▸ **What the exercise asks**
Locate each line in the data below that contains the word "image" and copy those lines.

▸ **Information shown**
....................
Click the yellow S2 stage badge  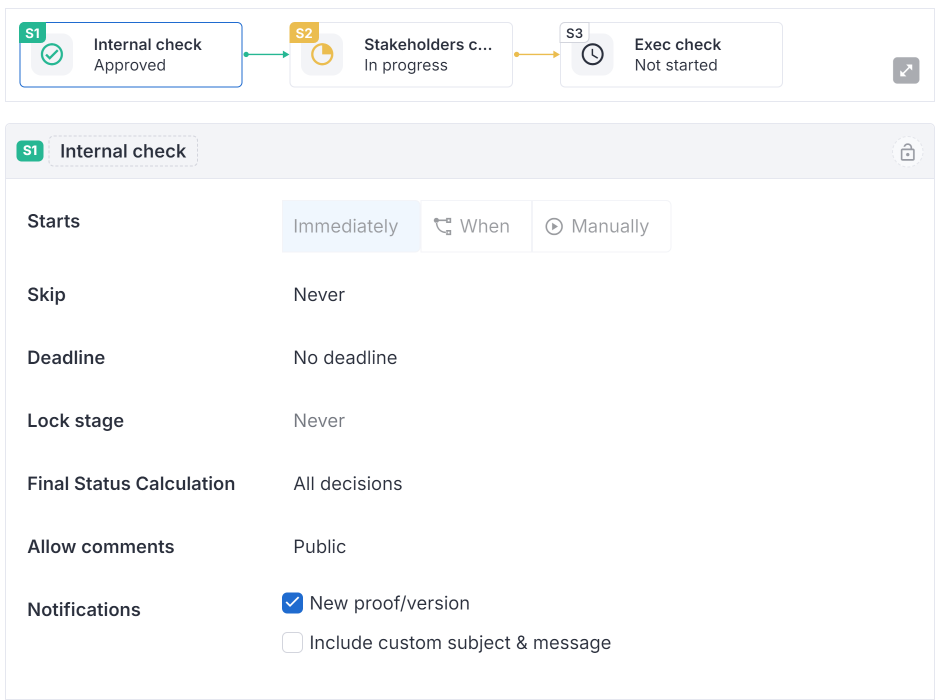pyautogui.click(x=303, y=33)
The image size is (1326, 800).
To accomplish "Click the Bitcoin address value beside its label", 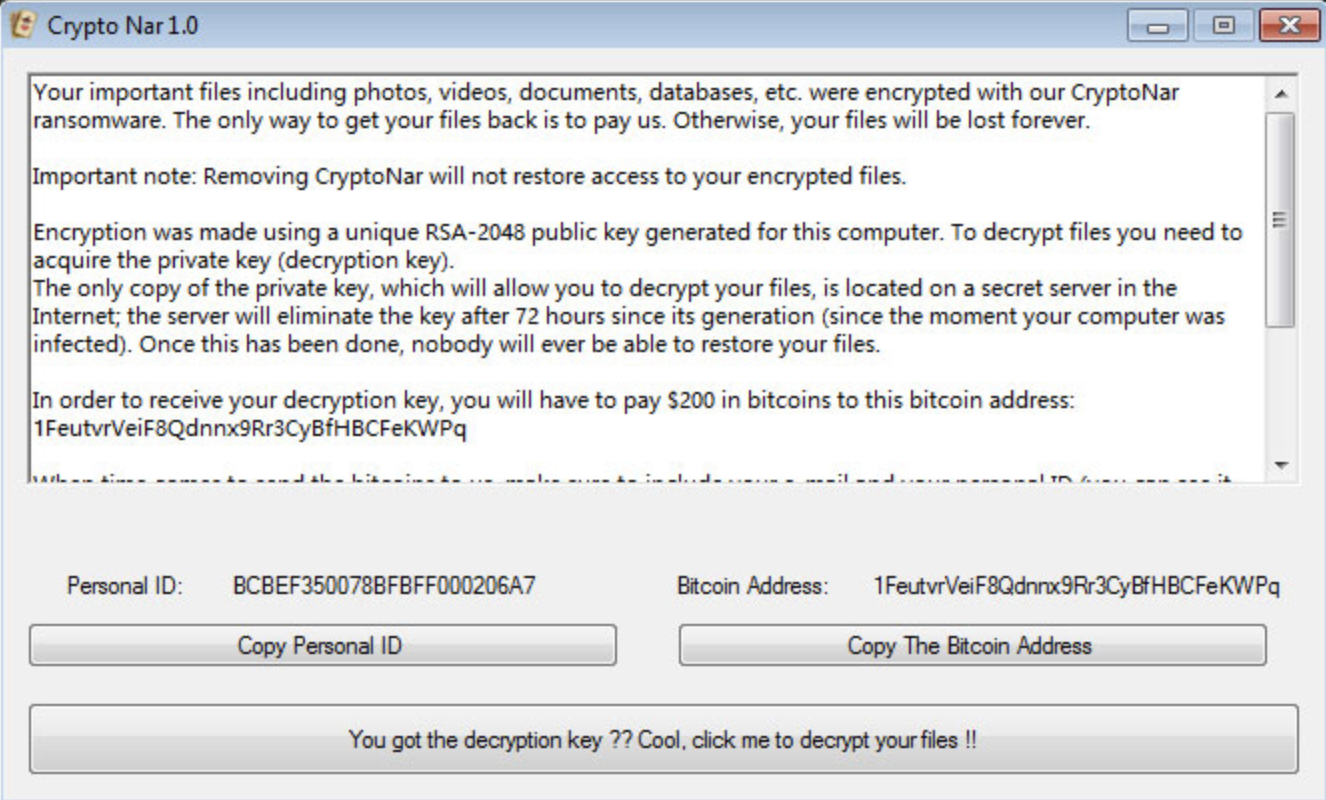I will coord(1077,586).
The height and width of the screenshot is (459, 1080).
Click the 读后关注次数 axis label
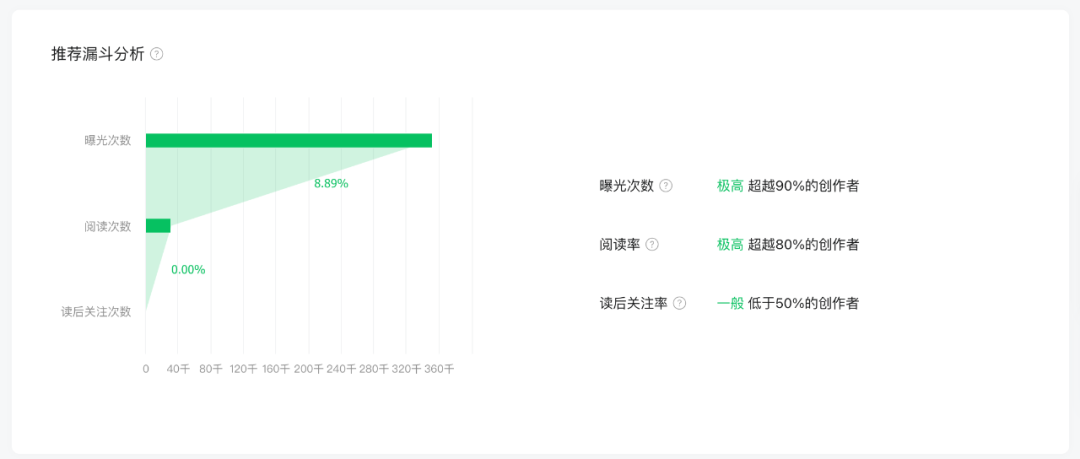(96, 312)
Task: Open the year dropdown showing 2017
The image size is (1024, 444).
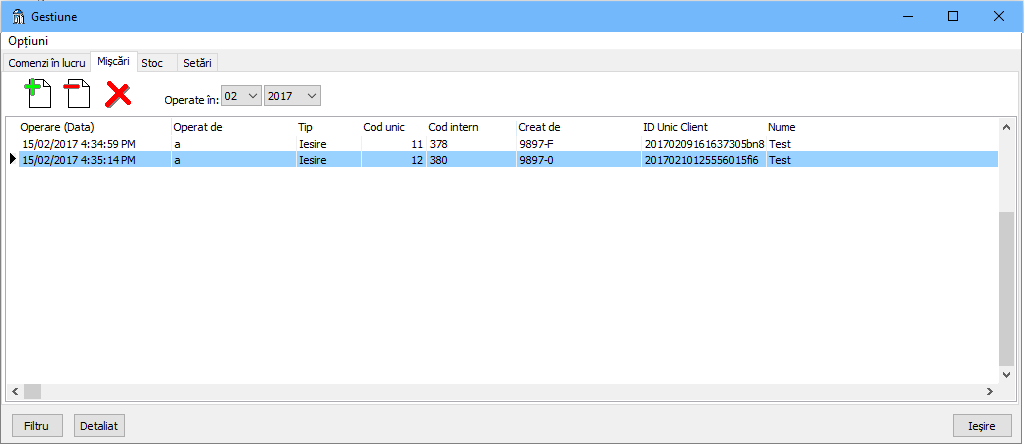Action: click(293, 96)
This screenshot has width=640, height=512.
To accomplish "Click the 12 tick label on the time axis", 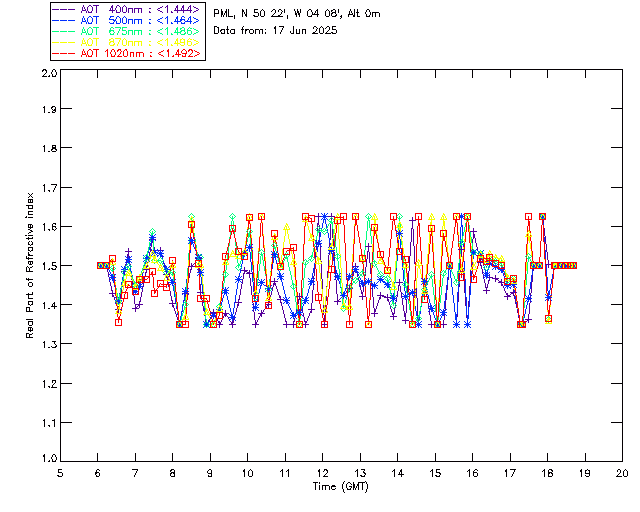I will [x=322, y=473].
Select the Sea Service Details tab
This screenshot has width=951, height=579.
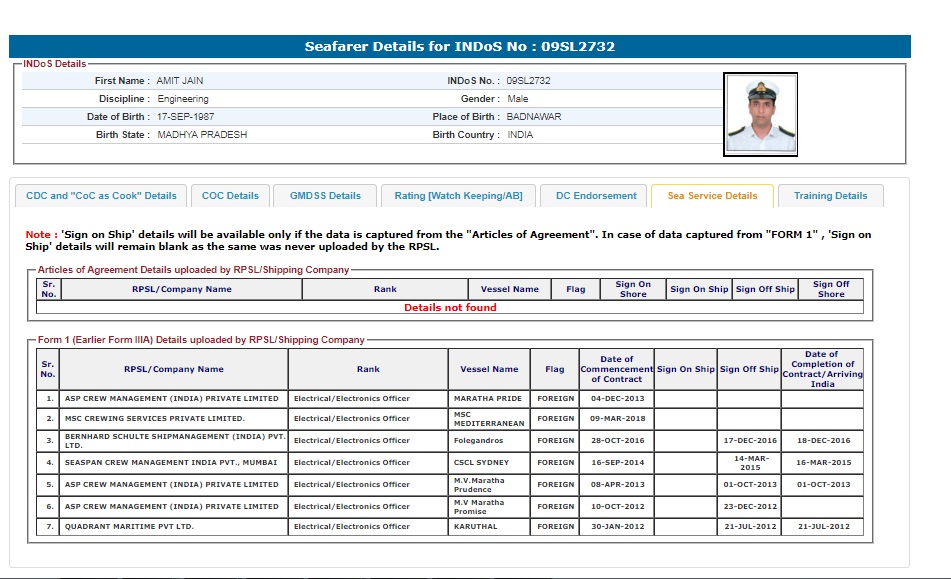pos(712,196)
....................
▸ **In response**
The image size is (1326, 800).
The image size is (1024, 444).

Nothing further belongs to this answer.